Non se n’è fatto nulla a causa del mancato finanziamento da parte del Ministero dell’Interno. Il ghetto è rimasto lì ancora una volta e, a luglio dello scorso anno, un altro cittadino del Mali è morto nel corso di una rissa scoppiata nell’accampamento invisibile. Il 2 dicembre scorso si è verificato un altro incendio che ha interessato un centinaio di baracche, anche in quel caso senza feriti. Il 9 dicembre, invece, un rogo ha ucciso un migrante di 20 anni nel cosiddetto Ghetto dei bulgari, tra Borgo Tressanti e Borgo Mezzanone non lontano da Foggia. Giovedì notte, l’ennesimo incendio nel quale sono morti altri due migranti del Mali.

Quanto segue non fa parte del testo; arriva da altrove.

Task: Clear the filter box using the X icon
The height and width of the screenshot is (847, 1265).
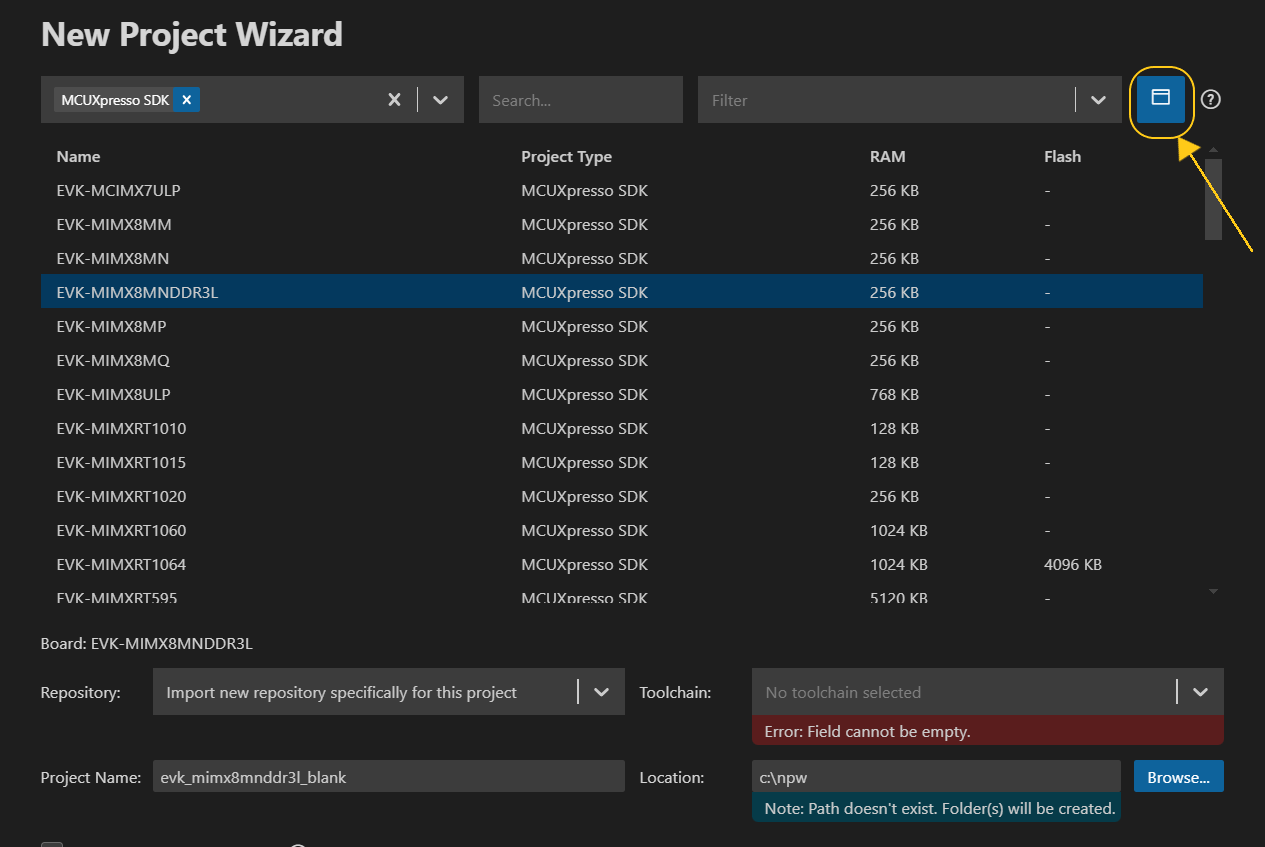Action: click(x=393, y=99)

A ilfattoquotidiano.it il questore di Foggia, Piernicola Silvis, parla di una “città alternativa, una favela”, dove però i migranti “si sono raccolti per lavorare nei campi e non per delinquere”. Nel frattempo le operazioni per cercare di bonificarlo sono state difficili. “Bisogna assolutamente chiuderlo – spiega Silvis – perché ad oggi si rischia la sicurezza ogni giorno”. Le soluzioni alternative al ‘Gran ghetto’ sarebbero due strutture nei pressi di San Severo, ossia Casa Sankara e l’Arena, ma c’è molta resistenza. Dopo l’incendio di giovedì sera è intervenuta la federazione regionale dell’Usb Puglia:
“Queste sono le conclusioni tragiche di anni di assenza di politiche
del lavoro, in modo particolare sull’agricoltura e contro il caporalato”. Il problema, dunque, non è solo quello dell’accoglienza. Secondo l’Unione sindacale di Base “aver avviato lo sgombero del campo di Rignano senza coinvolgere i lavoratori che lo abitano è stato un atto di prepotenza istituzionale che non è possibile accettare”, mentre “gravissime sono le responsabilità del prefetto di Foggia” ed “enormi i ritardi della politica”.

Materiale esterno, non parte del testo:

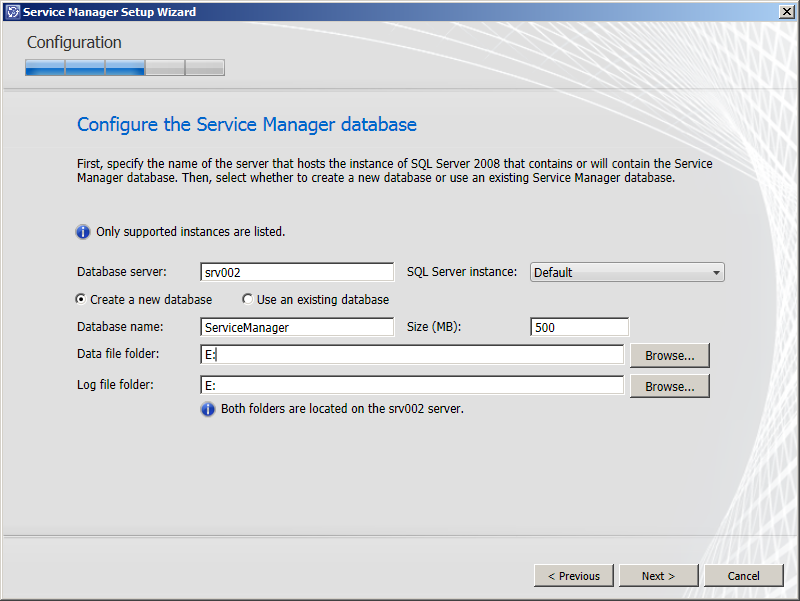Click the Service Manager title bar icon
This screenshot has width=800, height=601.
[x=13, y=12]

L’ESPERIENZA DI RADIO GHETTO – Eppure in questi anni c’è chi il Ghetto l’ha visto con altri occhi. Nell’estate del 2012, su impulso della Rete Campagne in Lotta, è nata Radio Ghetto, che ogni anno avvia le sue trasmissioni proprio dalla ‘città invisibile’ durante i mesi estivi, quelli più difficili. Le trasmissioni sono curate anche dai braccianti africani, si discute sulle condizioni di vita nella baraccopoli, ma anche di questioni legate alla situazione dei migranti. Marco, attivista di Radio Ghetto, racconta a ilfattoquotidiano.it l’altro volto del Ghetto, dove se c’è un problema ci si rivolge alle persone più anziane
che, come in un villaggio africano, sono le autorità morali.

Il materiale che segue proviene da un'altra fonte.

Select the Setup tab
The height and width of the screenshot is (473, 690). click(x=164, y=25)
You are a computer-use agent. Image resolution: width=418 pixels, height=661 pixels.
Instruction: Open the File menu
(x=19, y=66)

“Considerando la situazione in cui queste persone sono costrette a
vivere – spiega Marco – abbiamo trovato una grande capacità di organizzazione”. Ma quel luogo è molto cambiato nel corso del tempo. “Molti dimenticano che quello, prima di tutto, è un posto di lavoratori – continua – Sono quelli che già avevano lavorato nelle campagne negli anni Novanta e che poi erano entrati nelle fabbriche. Poi c’è stata la crisi, la chiusura delle aziende e molti di loro hanno dovuto rimandare indietro le famiglie e hanno ricominciato a vivere nelle campagne”. Tra il 2013 e il 2014, la questione migratoria
è esplosa, con conseguenze dirette anche sulla presenza di queste
persone nella baraccopoli. “Se si va al ghetto – continua Marco – si
sentono molti accenti del Nord, perché accanto al mondo dei richiedenti asilo, c’è quello dei giovani che sono al Nord per nove mesi l’anno e poi d’estate vengono a lavorare nelle campagne. Il ghetto è lo specchio della situazione che c’è in Italia e di una serie di fallimenti”. Perché i migranti non vogliono lasciare la baraccopoli? Hanno paura di non lavorare più nel mercato nero? “Tra qualche settimana si riparte con le liste di prenotazione (spesso pilotate) – spiega Marco – e sulla campagna di raccolta del pomodoro
ci sono in ballo milioni di euro. Non credo che cambierà nulla: non li
assumeranno con contratti di lavoro regolari solo perché non c’è più il ghetto. Sanno dove si trovano e li recluteranno di nuovo, ma è anche vero che queste persone non possono essere ammassate in strutture. Vanno affittate loro delle case, va loro ridata la dignità”.